= WHAT NEEDS TO BE DONE =
What lines below contain the string "height"? List them all.

= EXTRACTED MATERIAL =
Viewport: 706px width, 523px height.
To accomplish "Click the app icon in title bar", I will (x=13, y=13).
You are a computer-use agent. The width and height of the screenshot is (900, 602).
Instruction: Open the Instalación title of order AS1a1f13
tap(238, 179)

--

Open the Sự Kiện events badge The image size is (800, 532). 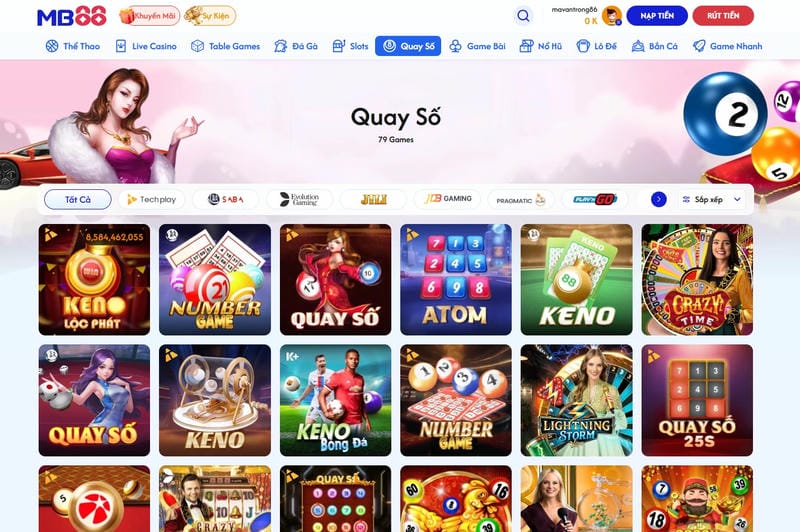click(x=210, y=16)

= WRITTEN ANSWER =
Viewport: 706px width, 523px height.
You are a computer-use agent. The width and height of the screenshot is (900, 602).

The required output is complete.